**Exercise details**
Note the line where "This screenshot has height=791, width=914." appears in the data below; write it out exactly, along with every line that comes after it to the end.
====
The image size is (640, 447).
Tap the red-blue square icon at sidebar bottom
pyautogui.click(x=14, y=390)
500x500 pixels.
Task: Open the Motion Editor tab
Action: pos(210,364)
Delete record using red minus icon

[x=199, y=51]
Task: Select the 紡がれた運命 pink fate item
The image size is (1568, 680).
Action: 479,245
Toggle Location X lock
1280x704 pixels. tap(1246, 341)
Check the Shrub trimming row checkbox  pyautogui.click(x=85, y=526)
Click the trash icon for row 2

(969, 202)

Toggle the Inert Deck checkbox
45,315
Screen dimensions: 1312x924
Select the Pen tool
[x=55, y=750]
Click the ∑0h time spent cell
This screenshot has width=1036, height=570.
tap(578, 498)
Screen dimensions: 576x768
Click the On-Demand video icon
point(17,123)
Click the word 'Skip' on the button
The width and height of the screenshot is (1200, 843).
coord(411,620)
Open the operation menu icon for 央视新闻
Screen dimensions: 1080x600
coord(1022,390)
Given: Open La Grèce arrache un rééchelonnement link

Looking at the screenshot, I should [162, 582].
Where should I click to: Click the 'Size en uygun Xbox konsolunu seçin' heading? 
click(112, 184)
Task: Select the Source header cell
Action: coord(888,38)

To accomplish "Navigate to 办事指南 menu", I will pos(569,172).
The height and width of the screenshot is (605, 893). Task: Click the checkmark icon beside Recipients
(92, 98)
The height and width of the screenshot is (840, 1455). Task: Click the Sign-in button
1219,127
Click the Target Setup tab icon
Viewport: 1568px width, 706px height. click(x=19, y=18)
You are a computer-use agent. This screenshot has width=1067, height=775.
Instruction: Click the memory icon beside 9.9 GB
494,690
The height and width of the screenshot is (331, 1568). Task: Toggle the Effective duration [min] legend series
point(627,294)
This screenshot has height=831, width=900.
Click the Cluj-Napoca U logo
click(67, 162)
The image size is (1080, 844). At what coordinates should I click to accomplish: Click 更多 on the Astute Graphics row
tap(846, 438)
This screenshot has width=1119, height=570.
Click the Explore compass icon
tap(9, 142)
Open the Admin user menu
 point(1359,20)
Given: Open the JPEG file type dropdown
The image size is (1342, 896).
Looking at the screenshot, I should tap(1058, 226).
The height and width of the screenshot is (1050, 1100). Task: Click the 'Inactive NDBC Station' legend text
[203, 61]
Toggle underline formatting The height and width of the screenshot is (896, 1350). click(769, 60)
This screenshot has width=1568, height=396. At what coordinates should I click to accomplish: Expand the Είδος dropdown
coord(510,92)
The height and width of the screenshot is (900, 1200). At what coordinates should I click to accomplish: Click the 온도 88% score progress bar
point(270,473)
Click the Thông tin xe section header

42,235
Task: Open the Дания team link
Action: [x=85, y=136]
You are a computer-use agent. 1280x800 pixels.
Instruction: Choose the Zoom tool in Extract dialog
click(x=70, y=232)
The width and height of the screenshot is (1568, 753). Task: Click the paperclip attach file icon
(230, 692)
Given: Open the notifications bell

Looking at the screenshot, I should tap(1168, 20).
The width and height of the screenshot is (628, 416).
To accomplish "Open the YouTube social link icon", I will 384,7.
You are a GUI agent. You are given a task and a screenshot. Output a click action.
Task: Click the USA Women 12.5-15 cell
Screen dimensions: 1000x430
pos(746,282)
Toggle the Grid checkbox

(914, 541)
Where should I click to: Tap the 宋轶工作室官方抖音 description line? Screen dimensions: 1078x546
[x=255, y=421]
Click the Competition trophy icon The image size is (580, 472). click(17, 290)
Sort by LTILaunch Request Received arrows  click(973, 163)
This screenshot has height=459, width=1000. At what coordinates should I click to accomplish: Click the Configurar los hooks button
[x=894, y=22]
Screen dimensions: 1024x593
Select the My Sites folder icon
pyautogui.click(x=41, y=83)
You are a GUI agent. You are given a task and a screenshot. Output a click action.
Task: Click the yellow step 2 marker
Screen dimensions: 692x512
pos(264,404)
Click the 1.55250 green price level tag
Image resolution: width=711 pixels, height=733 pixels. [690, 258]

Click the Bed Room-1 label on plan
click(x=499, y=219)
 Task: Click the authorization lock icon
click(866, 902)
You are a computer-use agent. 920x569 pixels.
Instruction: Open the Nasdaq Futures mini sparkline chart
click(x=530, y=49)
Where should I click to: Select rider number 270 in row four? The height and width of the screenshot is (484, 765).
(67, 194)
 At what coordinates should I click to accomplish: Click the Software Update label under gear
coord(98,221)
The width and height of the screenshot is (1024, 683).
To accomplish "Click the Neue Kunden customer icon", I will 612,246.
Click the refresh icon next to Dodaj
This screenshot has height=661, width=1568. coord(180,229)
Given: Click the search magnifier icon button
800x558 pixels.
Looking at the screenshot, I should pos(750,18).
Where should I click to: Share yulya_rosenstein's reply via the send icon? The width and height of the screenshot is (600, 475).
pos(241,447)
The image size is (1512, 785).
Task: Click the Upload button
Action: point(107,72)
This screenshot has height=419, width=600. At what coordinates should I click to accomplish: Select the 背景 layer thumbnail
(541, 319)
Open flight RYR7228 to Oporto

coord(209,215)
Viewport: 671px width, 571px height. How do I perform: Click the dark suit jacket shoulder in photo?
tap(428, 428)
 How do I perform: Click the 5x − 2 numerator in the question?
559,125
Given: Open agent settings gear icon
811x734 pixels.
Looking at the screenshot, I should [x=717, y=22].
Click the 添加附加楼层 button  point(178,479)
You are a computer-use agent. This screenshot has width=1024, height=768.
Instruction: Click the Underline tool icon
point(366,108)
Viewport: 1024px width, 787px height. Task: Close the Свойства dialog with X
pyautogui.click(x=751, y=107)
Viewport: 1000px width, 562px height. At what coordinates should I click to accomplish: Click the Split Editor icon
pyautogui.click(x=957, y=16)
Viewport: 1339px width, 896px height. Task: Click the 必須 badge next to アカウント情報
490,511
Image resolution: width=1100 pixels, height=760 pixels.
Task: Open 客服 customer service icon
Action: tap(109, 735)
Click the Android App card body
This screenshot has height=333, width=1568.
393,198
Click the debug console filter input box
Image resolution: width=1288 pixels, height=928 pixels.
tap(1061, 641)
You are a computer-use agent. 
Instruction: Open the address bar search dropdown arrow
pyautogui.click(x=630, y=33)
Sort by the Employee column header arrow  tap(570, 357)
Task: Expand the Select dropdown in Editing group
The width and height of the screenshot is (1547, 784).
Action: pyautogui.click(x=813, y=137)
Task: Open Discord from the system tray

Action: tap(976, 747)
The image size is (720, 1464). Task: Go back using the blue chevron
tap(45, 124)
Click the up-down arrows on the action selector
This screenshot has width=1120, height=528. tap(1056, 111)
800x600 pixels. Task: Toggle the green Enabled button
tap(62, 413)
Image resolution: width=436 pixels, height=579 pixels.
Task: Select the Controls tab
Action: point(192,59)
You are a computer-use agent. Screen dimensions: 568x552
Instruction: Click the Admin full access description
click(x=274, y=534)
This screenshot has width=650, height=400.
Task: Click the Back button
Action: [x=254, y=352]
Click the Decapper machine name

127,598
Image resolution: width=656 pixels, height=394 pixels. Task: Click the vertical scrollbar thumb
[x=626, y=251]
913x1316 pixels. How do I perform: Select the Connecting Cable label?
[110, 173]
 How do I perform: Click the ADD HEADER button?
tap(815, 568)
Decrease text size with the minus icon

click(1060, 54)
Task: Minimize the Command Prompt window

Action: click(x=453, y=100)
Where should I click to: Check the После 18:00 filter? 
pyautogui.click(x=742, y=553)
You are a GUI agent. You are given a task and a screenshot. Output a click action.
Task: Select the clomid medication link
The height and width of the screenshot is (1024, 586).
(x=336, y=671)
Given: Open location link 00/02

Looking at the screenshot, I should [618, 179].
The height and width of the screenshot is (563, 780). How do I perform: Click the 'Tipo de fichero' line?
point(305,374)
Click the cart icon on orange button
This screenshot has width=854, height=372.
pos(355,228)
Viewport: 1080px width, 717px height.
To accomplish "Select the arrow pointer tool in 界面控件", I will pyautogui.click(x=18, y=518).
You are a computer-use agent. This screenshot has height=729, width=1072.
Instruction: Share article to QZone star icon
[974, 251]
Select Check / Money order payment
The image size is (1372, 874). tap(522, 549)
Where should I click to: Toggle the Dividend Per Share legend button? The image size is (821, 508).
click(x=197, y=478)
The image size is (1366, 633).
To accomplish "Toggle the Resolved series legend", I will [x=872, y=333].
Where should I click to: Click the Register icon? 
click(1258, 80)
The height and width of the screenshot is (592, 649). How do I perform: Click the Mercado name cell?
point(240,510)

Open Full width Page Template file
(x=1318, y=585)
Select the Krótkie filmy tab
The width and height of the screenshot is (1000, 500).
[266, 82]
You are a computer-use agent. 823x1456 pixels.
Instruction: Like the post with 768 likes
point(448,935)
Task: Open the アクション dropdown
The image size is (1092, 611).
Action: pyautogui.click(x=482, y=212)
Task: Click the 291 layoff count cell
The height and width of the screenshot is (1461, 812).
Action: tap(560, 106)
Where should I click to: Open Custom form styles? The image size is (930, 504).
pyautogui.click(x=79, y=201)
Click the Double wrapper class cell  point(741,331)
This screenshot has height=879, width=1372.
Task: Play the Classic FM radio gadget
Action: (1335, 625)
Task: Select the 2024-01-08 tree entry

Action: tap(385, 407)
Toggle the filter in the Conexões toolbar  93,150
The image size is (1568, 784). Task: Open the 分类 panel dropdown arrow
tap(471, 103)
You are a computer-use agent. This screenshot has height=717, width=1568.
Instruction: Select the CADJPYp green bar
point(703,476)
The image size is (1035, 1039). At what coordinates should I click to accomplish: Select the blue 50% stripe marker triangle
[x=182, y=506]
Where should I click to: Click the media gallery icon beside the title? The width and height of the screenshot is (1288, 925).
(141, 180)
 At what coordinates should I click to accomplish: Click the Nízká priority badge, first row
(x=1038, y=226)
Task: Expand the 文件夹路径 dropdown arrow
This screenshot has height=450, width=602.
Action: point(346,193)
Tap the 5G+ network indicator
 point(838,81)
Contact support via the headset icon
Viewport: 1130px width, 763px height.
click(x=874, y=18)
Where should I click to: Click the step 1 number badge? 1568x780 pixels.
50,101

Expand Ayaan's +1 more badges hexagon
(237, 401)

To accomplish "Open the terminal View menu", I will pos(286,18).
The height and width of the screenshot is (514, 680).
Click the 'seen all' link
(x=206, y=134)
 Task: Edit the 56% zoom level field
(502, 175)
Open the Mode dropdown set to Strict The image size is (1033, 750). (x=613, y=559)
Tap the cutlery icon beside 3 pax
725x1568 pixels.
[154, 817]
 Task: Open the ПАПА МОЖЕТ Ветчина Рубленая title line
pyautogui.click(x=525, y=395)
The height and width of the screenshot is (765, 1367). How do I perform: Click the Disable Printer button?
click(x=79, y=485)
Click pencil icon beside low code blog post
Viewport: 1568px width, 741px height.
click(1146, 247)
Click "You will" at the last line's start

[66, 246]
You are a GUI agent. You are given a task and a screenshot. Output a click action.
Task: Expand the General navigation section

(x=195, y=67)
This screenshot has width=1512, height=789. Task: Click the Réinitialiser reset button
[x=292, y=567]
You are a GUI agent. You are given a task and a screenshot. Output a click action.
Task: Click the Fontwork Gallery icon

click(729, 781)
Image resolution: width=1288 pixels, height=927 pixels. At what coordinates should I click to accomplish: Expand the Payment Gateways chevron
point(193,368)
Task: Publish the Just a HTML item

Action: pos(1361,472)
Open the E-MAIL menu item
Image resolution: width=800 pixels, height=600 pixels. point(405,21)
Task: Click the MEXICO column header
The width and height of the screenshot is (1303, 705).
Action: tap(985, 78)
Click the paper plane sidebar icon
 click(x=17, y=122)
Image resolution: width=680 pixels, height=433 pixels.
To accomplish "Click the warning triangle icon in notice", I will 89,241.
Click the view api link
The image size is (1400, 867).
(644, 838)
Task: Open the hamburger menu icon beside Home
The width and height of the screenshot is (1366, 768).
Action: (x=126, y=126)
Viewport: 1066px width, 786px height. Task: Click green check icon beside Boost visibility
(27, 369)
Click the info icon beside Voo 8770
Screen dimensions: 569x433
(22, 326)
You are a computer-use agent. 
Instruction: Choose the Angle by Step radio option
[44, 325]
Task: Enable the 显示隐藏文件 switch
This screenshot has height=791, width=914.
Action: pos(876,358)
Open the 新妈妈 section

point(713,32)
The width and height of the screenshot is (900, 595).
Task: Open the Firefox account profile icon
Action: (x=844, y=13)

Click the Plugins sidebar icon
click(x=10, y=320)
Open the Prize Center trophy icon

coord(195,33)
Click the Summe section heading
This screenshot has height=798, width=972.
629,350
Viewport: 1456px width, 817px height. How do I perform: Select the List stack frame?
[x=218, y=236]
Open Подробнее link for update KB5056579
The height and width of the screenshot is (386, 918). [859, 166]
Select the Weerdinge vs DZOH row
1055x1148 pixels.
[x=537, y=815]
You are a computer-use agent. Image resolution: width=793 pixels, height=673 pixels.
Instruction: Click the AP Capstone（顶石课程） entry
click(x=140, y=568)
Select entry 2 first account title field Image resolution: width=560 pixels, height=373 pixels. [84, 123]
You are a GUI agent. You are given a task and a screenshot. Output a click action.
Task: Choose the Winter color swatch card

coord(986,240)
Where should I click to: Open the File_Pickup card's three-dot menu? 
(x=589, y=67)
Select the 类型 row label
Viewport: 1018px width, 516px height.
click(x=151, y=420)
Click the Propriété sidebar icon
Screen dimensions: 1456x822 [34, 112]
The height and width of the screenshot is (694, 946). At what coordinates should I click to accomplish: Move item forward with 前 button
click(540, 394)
====
**Solution to this task**
This screenshot has height=791, width=914.
Action: pos(876,358)
Open the 新妈妈 section

point(713,32)
The width and height of the screenshot is (900, 595).
Task: Open the Firefox account profile icon
Action: (x=844, y=13)

Click the Plugins sidebar icon
click(x=10, y=320)
Open the Prize Center trophy icon

coord(195,33)
Click the Summe section heading
This screenshot has height=798, width=972.
629,350
Viewport: 1456px width, 817px height. How do I perform: Select the List stack frame?
[x=218, y=236]
Open Подробнее link for update KB5056579
The height and width of the screenshot is (386, 918). [859, 166]
Select the Weerdinge vs DZOH row
1055x1148 pixels.
[x=537, y=815]
You are a computer-use agent. Image resolution: width=793 pixels, height=673 pixels.
Instruction: Click the AP Capstone（顶石课程） entry
click(x=140, y=568)
Select entry 2 first account title field Image resolution: width=560 pixels, height=373 pixels. [84, 123]
You are a GUI agent. You are given a task and a screenshot. Output a click action.
Task: Choose the Winter color swatch card

coord(986,240)
Where should I click to: Open the File_Pickup card's three-dot menu? 
(x=589, y=67)
Select the 类型 row label
Viewport: 1018px width, 516px height.
click(x=151, y=420)
Click the Propriété sidebar icon
Screen dimensions: 1456x822 [34, 112]
The height and width of the screenshot is (694, 946). At what coordinates should I click to accomplish: Move item forward with 前 button
click(540, 394)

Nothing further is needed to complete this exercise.